Design of the Main Loop

The core of file copying is a loop: read a chunk, write a chunk, until everything is read. It sounds simple, but there are quite a few details. Let's look at the overall structure first:

cpp
while (in) {
  in.read(buffer.data(), static_cast<std::streamsize>(buffer.size()));
  std::streamsize read_bytes = in.gcount();
  if (read_bytes <= 0)
    break;

  out.write(buffer.data(), read_bytes);
  if (!out) {
    std::cerr << "Write error while writing to: " << dst_path << "\n";
    return false;
  }

  copied += static_cast<std::uintmax_t>(read_bytes);

  // 进度更新逻辑...
}

The loop condition is while (in), which uses the stream object's operator bool(). As long as the input stream is in a good state (no errors or EOF encountered), the loop continues. This is better than writing while (!in.eof()), because the latter only checks the EOF flag and ignores other error states.

Coordinating read and gcount

cpp
in.read(buffer.data(), static_cast<std::streamsize>(buffer.size()));
std::streamsize read_bytes = in.gcount();

The read method attempts to read a specified number of bytes, but it might not fill the buffer.

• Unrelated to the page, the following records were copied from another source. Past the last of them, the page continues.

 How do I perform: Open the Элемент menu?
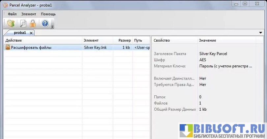(x=29, y=14)
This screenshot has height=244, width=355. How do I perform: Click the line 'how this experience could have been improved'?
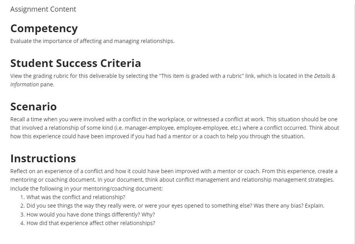tap(157, 136)
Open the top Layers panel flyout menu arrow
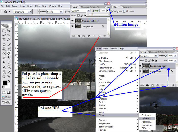The width and height of the screenshot is (178, 132). coord(109,7)
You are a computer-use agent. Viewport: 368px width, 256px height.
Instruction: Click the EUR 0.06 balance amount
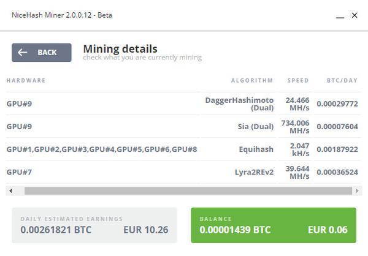click(x=328, y=230)
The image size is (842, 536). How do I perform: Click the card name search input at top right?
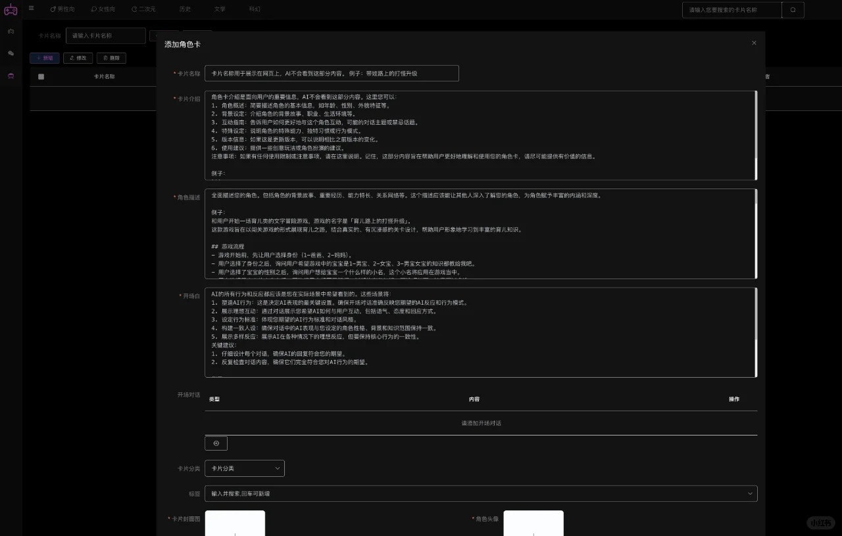point(730,10)
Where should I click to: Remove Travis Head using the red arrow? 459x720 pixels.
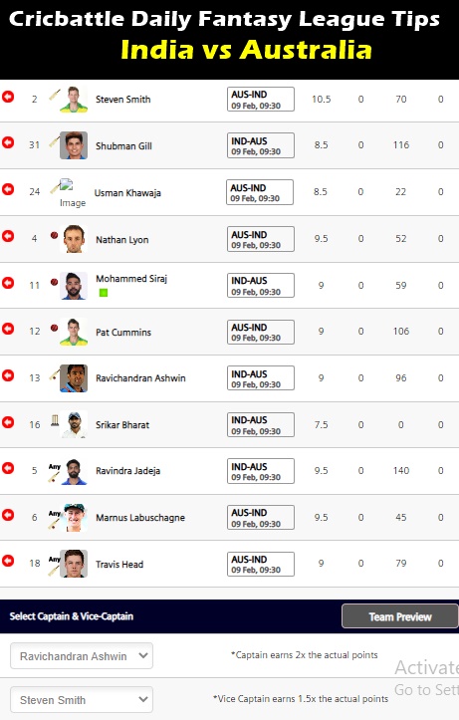8,561
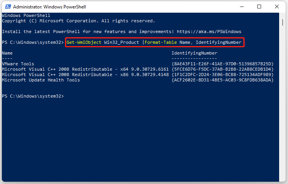The width and height of the screenshot is (288, 184).
Task: Minimize the PowerShell window
Action: [x=242, y=7]
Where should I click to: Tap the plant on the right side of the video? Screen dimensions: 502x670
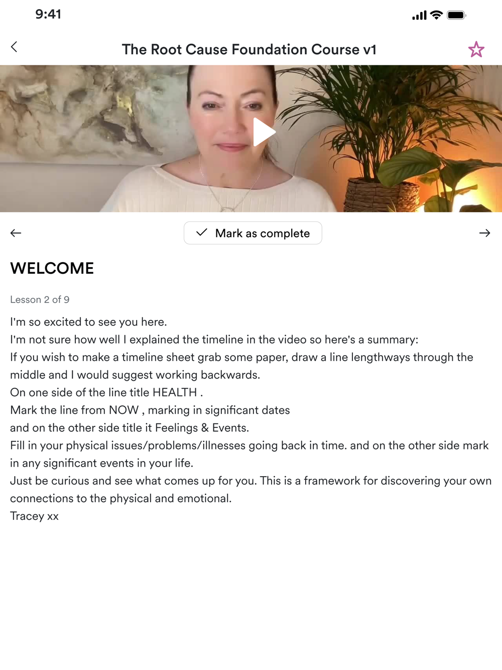point(397,136)
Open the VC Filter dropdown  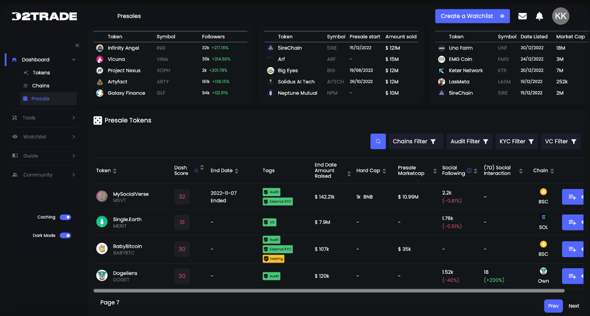560,141
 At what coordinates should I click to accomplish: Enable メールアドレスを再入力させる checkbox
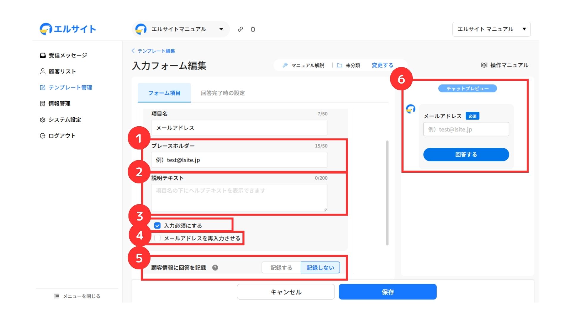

For example, if only 1KB is left in the file and you ask it to read 8KB, it can only read 1KB. Therefore, we immediately call gcount() to get the actual number of bytes read.

There is a minor detail regarding type conversion here: buffer.size() returns a size_t, while read expects a std::streamsize (usually long long). Although implicit conversion works fine in most cases, an explicit cast avoids compiler warnings and makes the code's intent clearer.

The read_bytes <= 0 check is a safety measure. Under normal circumstances, if the stream state goes bad, while (in) will exit the loop, but an extra layer of checking never hurts. End-of-file handling works like this: the final read might read 0 bytes and set the EOF flag, then gcount() returns 0, and we break it.

Write and Error Checking

cpp
out.write(buffer.data(), read_bytes);
if (!out) {
  std::cerr << "Write error while writing to: " << dst_path << "\n";
  return false;
}

We write the actual number of bytes read, read_bytes, rather than buffer.size(). This is crucial; otherwise, the last chunk of data will have extra garbage bytes written.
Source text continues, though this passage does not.